*Exercise aim:* Within the listing, each line that has the string "Zostera" should be copied.

*Material for this task:*
:::::

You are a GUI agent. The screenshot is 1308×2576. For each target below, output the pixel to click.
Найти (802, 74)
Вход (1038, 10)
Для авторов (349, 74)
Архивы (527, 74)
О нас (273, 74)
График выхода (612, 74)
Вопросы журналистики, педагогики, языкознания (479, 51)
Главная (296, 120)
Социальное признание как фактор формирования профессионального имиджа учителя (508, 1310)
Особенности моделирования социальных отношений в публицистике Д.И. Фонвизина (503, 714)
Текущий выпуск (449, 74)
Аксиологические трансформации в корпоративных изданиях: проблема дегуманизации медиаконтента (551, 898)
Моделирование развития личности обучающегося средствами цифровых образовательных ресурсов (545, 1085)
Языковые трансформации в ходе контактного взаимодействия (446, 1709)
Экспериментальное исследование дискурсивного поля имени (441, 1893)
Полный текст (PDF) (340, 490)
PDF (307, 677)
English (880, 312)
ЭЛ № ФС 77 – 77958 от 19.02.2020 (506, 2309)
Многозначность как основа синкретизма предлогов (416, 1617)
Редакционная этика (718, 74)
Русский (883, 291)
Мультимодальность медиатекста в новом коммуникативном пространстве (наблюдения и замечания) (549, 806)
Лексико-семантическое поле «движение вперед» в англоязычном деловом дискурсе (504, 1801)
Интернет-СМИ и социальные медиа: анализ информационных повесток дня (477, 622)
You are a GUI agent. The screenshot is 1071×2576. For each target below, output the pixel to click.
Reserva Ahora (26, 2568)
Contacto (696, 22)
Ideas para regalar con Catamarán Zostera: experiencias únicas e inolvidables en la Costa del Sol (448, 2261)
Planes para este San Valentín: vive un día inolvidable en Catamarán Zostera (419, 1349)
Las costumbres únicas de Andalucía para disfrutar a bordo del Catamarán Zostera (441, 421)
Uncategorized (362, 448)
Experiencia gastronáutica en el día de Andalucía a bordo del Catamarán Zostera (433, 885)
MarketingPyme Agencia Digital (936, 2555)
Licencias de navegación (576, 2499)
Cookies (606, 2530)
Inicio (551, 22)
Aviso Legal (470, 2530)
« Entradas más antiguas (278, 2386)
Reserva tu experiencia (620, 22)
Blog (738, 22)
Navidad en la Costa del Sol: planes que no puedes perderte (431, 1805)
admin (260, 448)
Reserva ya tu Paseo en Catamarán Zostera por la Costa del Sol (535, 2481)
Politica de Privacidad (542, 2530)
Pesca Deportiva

:::::

*Task output:*
Ideas para regalar con Catamarán Zostera: experiencias únicas e inolvidables en la Costa del Sol (448, 2261)
Planes para este San Valentín: vive un día inolvidable en Catamarán Zostera (419, 1349)
Las costumbres únicas de Andalucía para disfrutar a bordo del Catamarán Zostera (441, 421)
Experiencia gastronáutica en el día de Andalucía a bordo del Catamarán Zostera (433, 885)
Reserva ya tu Paseo en Catamarán Zostera por la Costa del Sol (535, 2481)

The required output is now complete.